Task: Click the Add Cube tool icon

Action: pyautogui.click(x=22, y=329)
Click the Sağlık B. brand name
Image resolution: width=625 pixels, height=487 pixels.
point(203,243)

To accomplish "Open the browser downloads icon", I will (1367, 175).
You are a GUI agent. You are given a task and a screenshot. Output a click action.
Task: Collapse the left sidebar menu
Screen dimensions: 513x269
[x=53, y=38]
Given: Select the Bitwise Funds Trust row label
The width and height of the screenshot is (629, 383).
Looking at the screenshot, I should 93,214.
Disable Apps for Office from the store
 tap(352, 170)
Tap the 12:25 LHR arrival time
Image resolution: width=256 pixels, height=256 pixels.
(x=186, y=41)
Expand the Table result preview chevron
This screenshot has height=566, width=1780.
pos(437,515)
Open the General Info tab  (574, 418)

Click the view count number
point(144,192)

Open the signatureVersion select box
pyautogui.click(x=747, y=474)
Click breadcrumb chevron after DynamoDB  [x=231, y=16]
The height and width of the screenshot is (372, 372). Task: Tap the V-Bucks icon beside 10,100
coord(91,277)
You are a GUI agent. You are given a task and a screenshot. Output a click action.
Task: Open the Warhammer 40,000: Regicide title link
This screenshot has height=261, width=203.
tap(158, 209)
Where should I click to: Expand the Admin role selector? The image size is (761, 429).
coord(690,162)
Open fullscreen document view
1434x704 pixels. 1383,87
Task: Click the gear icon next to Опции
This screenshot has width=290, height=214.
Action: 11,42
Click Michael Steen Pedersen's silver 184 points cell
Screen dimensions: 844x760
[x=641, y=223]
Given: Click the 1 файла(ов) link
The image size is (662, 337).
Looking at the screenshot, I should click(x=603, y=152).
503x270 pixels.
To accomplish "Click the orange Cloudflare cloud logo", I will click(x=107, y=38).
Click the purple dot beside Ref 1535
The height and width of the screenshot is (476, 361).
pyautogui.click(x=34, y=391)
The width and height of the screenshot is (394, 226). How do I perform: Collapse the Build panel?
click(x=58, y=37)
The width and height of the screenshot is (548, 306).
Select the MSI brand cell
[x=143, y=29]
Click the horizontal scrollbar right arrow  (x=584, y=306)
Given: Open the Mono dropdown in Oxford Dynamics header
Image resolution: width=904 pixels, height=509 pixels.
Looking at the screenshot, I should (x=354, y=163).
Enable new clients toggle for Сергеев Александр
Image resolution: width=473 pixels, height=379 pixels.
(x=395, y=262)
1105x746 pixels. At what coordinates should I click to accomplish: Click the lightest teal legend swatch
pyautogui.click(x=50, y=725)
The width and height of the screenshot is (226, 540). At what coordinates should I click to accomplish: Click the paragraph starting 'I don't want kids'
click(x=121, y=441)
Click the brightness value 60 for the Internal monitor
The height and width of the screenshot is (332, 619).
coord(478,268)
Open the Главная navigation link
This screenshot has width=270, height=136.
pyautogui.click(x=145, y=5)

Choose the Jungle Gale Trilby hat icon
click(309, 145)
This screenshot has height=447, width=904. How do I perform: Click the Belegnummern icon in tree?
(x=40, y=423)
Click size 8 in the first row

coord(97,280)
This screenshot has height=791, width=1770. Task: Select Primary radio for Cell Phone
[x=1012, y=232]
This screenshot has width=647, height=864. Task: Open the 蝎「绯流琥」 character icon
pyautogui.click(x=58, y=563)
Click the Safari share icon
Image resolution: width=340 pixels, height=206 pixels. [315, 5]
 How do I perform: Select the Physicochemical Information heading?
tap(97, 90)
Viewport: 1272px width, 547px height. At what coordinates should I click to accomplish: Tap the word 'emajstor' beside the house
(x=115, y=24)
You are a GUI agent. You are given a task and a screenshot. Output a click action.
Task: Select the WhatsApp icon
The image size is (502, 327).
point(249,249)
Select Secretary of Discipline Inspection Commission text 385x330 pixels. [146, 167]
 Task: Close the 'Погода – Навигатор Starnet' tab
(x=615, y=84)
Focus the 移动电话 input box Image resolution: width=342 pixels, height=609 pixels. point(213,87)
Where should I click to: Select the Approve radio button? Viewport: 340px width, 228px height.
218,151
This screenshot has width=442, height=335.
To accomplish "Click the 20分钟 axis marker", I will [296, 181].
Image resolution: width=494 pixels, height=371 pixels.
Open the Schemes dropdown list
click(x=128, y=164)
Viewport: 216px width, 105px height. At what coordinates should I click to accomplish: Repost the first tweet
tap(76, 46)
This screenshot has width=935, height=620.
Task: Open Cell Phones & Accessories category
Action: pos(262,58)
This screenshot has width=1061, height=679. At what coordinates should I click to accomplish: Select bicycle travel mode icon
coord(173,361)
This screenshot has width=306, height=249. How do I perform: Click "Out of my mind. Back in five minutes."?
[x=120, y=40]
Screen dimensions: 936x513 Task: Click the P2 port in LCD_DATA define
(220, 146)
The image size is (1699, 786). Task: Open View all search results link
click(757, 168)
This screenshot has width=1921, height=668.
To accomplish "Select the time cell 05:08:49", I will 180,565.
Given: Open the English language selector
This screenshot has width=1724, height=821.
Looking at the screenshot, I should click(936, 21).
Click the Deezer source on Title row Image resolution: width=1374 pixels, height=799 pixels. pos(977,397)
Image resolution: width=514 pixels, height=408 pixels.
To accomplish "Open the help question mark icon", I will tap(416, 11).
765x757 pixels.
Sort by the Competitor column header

• [What is expected]: Each record must be transcribed exactly, with nothing left out.

• [Solution to this problem]:
Task: Click the Add Cube tool icon

Action: pyautogui.click(x=22, y=329)
Click the Sağlık B. brand name
Image resolution: width=625 pixels, height=487 pixels.
point(203,243)

To accomplish "Open the browser downloads icon", I will (1367, 175).
You are a GUI agent. You are given a task and a screenshot. Output a click action.
Task: Collapse the left sidebar menu
Screen dimensions: 513x269
[x=53, y=38]
Given: Select the Bitwise Funds Trust row label
The width and height of the screenshot is (629, 383).
Looking at the screenshot, I should 93,214.
Disable Apps for Office from the store
 tap(352, 170)
Tap the 12:25 LHR arrival time
Image resolution: width=256 pixels, height=256 pixels.
(x=186, y=41)
Expand the Table result preview chevron
This screenshot has height=566, width=1780.
pos(437,515)
Open the General Info tab  (574, 418)

Click the view count number
point(144,192)

Open the signatureVersion select box
pyautogui.click(x=747, y=474)
Click breadcrumb chevron after DynamoDB  [x=231, y=16]
The height and width of the screenshot is (372, 372). Task: Tap the V-Bucks icon beside 10,100
coord(91,277)
You are a GUI agent. You are given a task and a screenshot. Output a click action.
Task: Open the Warhammer 40,000: Regicide title link
This screenshot has height=261, width=203.
tap(158, 209)
Where should I click to: Expand the Admin role selector? The image size is (761, 429).
coord(690,162)
Open fullscreen document view
1434x704 pixels. 1383,87
Task: Click the gear icon next to Опции
This screenshot has width=290, height=214.
Action: 11,42
Click Michael Steen Pedersen's silver 184 points cell
Screen dimensions: 844x760
[x=641, y=223]
Given: Click the 1 файла(ов) link
The image size is (662, 337).
Looking at the screenshot, I should click(x=603, y=152).
503x270 pixels.
To accomplish "Click the orange Cloudflare cloud logo", I will click(x=107, y=38).
Click the purple dot beside Ref 1535
The height and width of the screenshot is (476, 361).
pyautogui.click(x=34, y=391)
The width and height of the screenshot is (394, 226). How do I perform: Collapse the Build panel?
click(x=58, y=37)
The width and height of the screenshot is (548, 306).
Select the MSI brand cell
[x=143, y=29]
Click the horizontal scrollbar right arrow  (x=584, y=306)
Given: Open the Mono dropdown in Oxford Dynamics header
Image resolution: width=904 pixels, height=509 pixels.
Looking at the screenshot, I should (x=354, y=163).
Enable new clients toggle for Сергеев Александр
Image resolution: width=473 pixels, height=379 pixels.
(x=395, y=262)
1105x746 pixels. At what coordinates should I click to accomplish: Click the lightest teal legend swatch
pyautogui.click(x=50, y=725)
The width and height of the screenshot is (226, 540). At what coordinates should I click to accomplish: Click the paragraph starting 'I don't want kids'
click(x=121, y=441)
Click the brightness value 60 for the Internal monitor
The height and width of the screenshot is (332, 619).
coord(478,268)
Open the Главная navigation link
This screenshot has width=270, height=136.
pyautogui.click(x=145, y=5)

Choose the Jungle Gale Trilby hat icon
click(309, 145)
This screenshot has height=447, width=904. How do I perform: Click the Belegnummern icon in tree?
(x=40, y=423)
Click size 8 in the first row

coord(97,280)
This screenshot has height=791, width=1770. Task: Select Primary radio for Cell Phone
[x=1012, y=232]
This screenshot has width=647, height=864. Task: Open the 蝎「绯流琥」 character icon
pyautogui.click(x=58, y=563)
Click the Safari share icon
Image resolution: width=340 pixels, height=206 pixels. [315, 5]
 How do I perform: Select the Physicochemical Information heading?
tap(97, 90)
Viewport: 1272px width, 547px height. At what coordinates should I click to accomplish: Tap the word 'emajstor' beside the house
(x=115, y=24)
You are a GUI agent. You are given a task and a screenshot. Output a click action.
Task: Select the WhatsApp icon
The image size is (502, 327).
point(249,249)
Select Secretary of Discipline Inspection Commission text 385x330 pixels. [146, 167]
 Task: Close the 'Погода – Навигатор Starnet' tab
(x=615, y=84)
Focus the 移动电话 input box Image resolution: width=342 pixels, height=609 pixels. point(213,87)
Where should I click to: Select the Approve radio button? Viewport: 340px width, 228px height.
218,151
This screenshot has width=442, height=335.
To accomplish "Click the 20分钟 axis marker", I will [296, 181].
Image resolution: width=494 pixels, height=371 pixels.
Open the Schemes dropdown list
click(x=128, y=164)
Viewport: 216px width, 105px height. At what coordinates should I click to accomplish: Repost the first tweet
tap(76, 46)
This screenshot has width=935, height=620.
Task: Open Cell Phones & Accessories category
Action: pos(262,58)
This screenshot has width=1061, height=679. At what coordinates should I click to accomplish: Select bicycle travel mode icon
coord(173,361)
This screenshot has width=306, height=249. How do I perform: Click "Out of my mind. Back in five minutes."?
[x=120, y=40]
Screen dimensions: 936x513 Task: Click the P2 port in LCD_DATA define
(220, 146)
The image size is (1699, 786). Task: Open View all search results link
click(757, 168)
This screenshot has width=1921, height=668.
To accomplish "Select the time cell 05:08:49", I will 180,565.
Given: Open the English language selector
This screenshot has width=1724, height=821.
Looking at the screenshot, I should click(936, 21).
Click the Deezer source on Title row Image resolution: width=1374 pixels, height=799 pixels. pos(977,397)
Image resolution: width=514 pixels, height=408 pixels.
To accomplish "Open the help question mark icon", I will tap(416, 11).
765x757 pixels.
Sort by the Competitor column header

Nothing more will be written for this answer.